Appellant asserts he was entitled to an article 38.23(a) instruction because the facts alleged to support the probable cause affidavit were controverted. He also contends testimony presented by him and his wife raised a factual dispute on whether the cocaine was legally seized.

The State contends the evidence was obtained pursuant to a valid search warrant based upon probable cause provided by a confidential informant. The confidential informant told officers he personally observed cocaine in appellant's possession at appellant's residence within the 72-hour period preceding execution of the warrant. The State also asserts that denial of possession of contraband by a defendant does not raise a factual dispute on how evidence was obtained. If so, the State argues, an article 38.23(a) instruction would be mandatory in every case where a defendant denied possession of contraband.

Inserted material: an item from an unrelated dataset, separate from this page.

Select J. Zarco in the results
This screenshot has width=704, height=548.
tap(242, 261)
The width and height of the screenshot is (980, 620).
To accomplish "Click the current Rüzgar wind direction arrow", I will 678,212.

Appellant initially denied knowledge of the cocaine. He explained that a friend had visited the weekend before the arrest and had been using cocaine in his home. He claimed he had never seen the canister containing approximately $8,000 in cocaine and believed it must have been left there by his friend. Denial of possession by a defendant does not create a fact issue that obliges the trial court to submit an article 38.23(a) instruction. See generally Mitchell v. State, 645 S.W.2d 295, 297 n.2 (Tex.Cr.App. 1983) (explaining that Jordan v. State, 562 S.W.2d 472, 473 (Tex.Cr.App. 1978), which involved denial of information by an informant which the court concluded raised a fact issue on the validity of a pat down search, does not teach that denial by an accused of possession of a controlled substance raises a fact issue regarding the legality of a search).

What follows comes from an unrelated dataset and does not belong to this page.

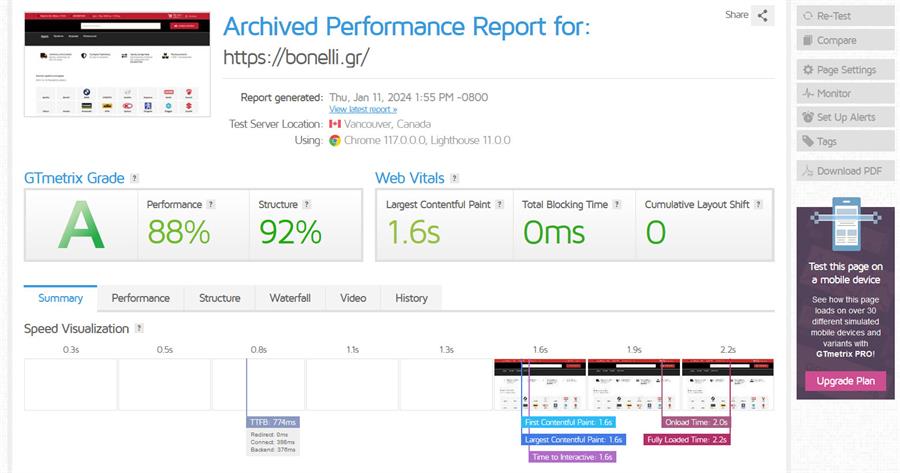Viewport: 900px width, 473px height.
Task: Open help icon next to GTmetrix Grade
Action: click(x=134, y=178)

Appellant also argues that his wife's testimony created a factual dispute. She testified she had never seen appellant in possession of cocaine and denied that the cocaine belonged to him. However, the evidence established that appellant and his wife had been separated for two weeks prior to the arrest and she and the children had been living elsewhere. She was at the residence on the day the warrant was executed to pick up her children and although she and appellant had reconciled, she had not moved back in. Her testimony was, therefore, insufficient to raise a fact issue regarding the probable cause affidavit in support of the search warrant. There being no factual dispute on the legality of the search and seizure of cocaine, the trial court did not err in denying appellant's request for an article 38.23(a) instruction. Issue one is overruled.

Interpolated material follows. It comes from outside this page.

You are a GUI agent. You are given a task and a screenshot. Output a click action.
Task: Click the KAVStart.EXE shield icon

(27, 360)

By his second and third issues, appellant contends the trial court erred in admitting into evidence his oral confession claiming ownership of the cocaine because it was involuntary under federal and Texas law and was the product of custodial interrogation, which required that it be electronically recorded. Tex. Code Crim. Proc. Ann. art. 38.22, § 3(a)(1) (Vernon 2005). Because both contentions stem from a controversy on whether appellant was induced into admitting ownership of the cocaine in exchange for his wife's release, we will consider them simultaneously.

A confession is admissible only if voluntarily given. Jackson v. Denno, 378 U.S. 368, 385-86, 84 S.Ct. 1774, 12 L.Ed.2d 908 (1964). It must be free and voluntary and it must not be extracted by any sort of threats or violence, nor obtained by any direct or implied promises, however slight, nor by exertion of any improper influence. Malloy v. Hogan, 378 U.S. 1, 7, 84 S.Ct. 1489, 12 L.Ed.2d 653 (1964). A threat made by law enforcement to arrest or punish a close relative or a promise to free a relative of a suspect in exchange for a confession may render the suspect's confession inadmissible. Roberts v.